Eu abandonara uma análise que começara havia cinco anos e que deveria dar acesso a formação. Não me sentia bem e esse sentimento arrastava-se havia já algum tempo. A desistência da formação deixara-me um vazio significativo. Um dia, um pouco por acaso, comecei a fazer exercícios de respiração rítmica. Sentia-me mais calma e continuei. Este processo tornou claro que, pontualmente, eu estava a receber imagens que só poderiam corresponder a memórias remotas.

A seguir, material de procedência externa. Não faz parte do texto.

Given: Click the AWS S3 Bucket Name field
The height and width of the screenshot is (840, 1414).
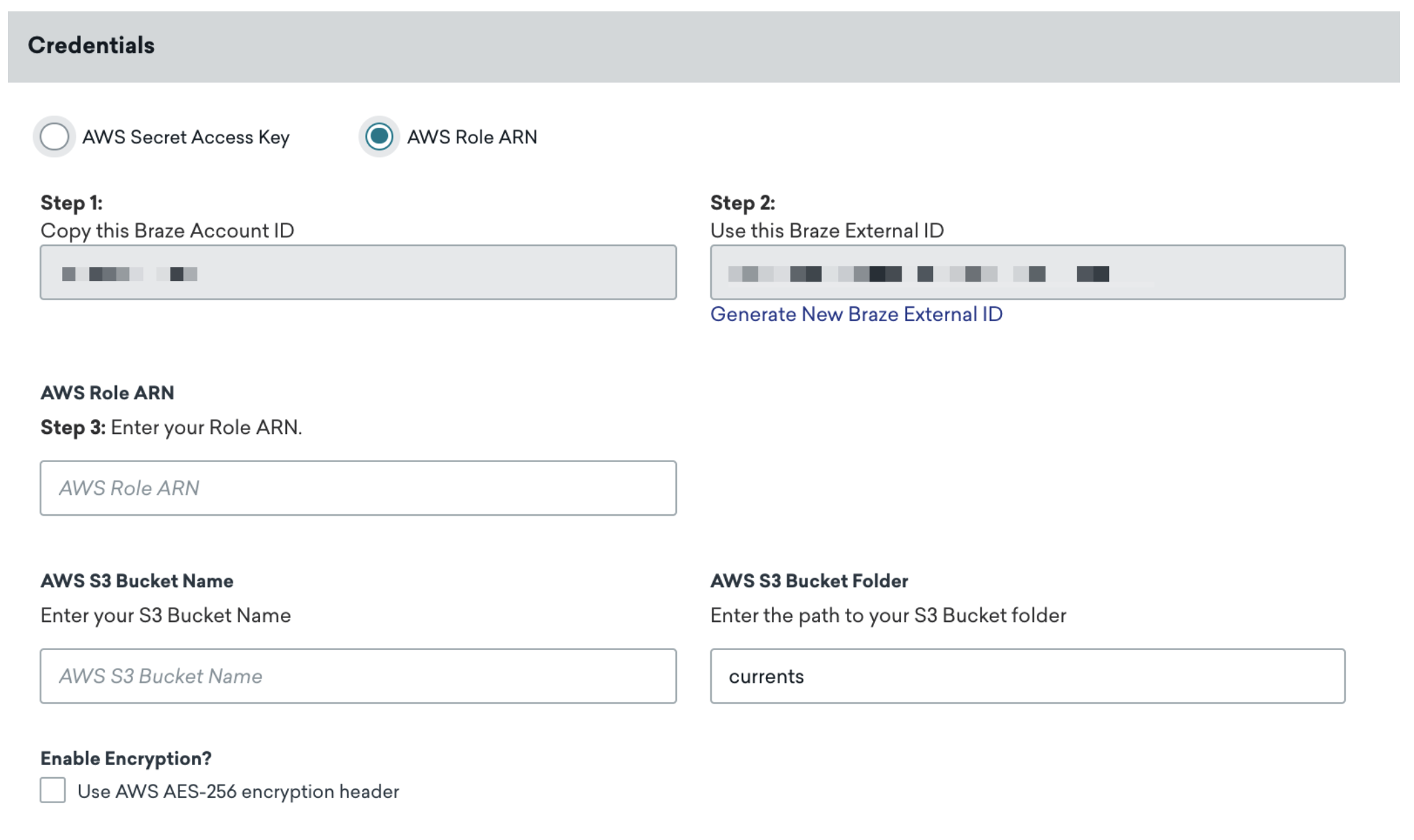Looking at the screenshot, I should 358,676.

A meio de uma tarde, não especialmente difícil, deitei-me no sofá, tentei descontrair e, mentalmente, surgiu-me a imagem de uma terra avermelhada, onde cresciam catos. Senti-a tremer sob o efeito de um sismo. Vi fendas a abrirem e vi lagartos, muitos lagartos, a correr, desesperados, à procura de um abrigo.

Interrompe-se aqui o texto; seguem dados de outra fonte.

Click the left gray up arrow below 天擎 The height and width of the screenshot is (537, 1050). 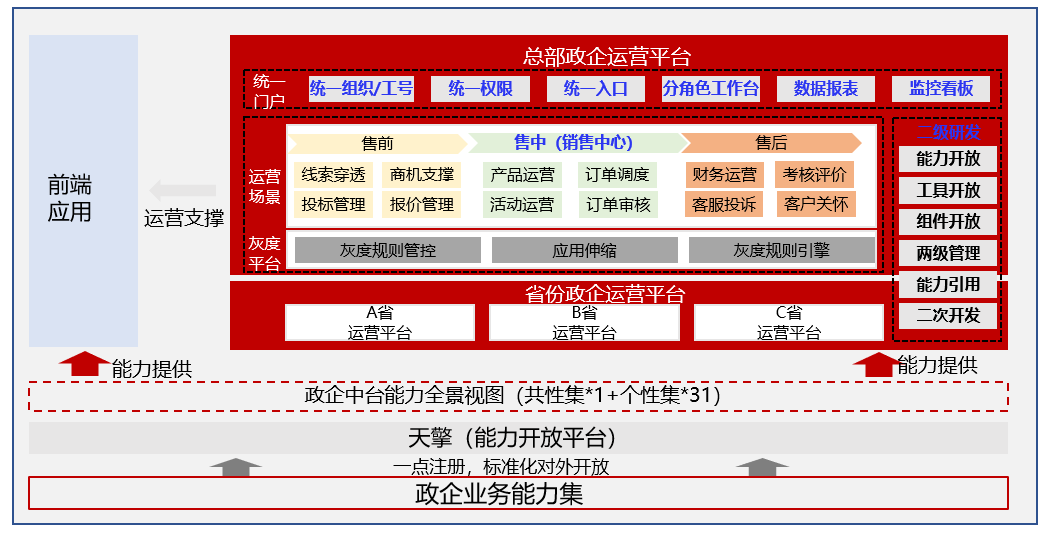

Surgem assim ( pelo menos comigo) as memórias remotas. São intensas, têm a duração de um flash. Desaparecem como apareceram.
Esta foi a primeira vez que eu identifiquei uma imagem como correspondendo a uma memória remota. Ela é tema de uma pequena narrativa em “Entre ontem e amanhã”
Poucos dias depois, reencontrei, descrita, uma outra que eu não havia identificado como remota no momento em que surgiu.
“A dado momento, sentiu-se oscilar entre um fluxo e um refluxo negros. Depois, um espaço côncavo, também negro, mas menos escuro, cresceu a toda a volta…
Se tivesse tido tempo, ter-se-ia assustado. Mas aquela ondulação de negros e cinzentos havia tomado conta de si, do seu sentimento de existência. Trouxera-lhe uma tranquilidade sem precedentes e a sensação de estar fora do tempo, num espaço que era tudo, incluindo ela. E esse espaço era um côncavo imenso preenchido por movimentos negros que se animavam de forma rítmica.”
Nota: estas imagens, visualizadas demoradamente, podem deprimir.
Também houve imagens agradáveis – um lémur de olhos enormes, plantado numa árvore, ficou na minha memória como se tivesse sido real.
Por vezes, surgiam árvores de um verde intenso ou ribeiros transparentes com leitos de pedras cinzentas, arredondadas.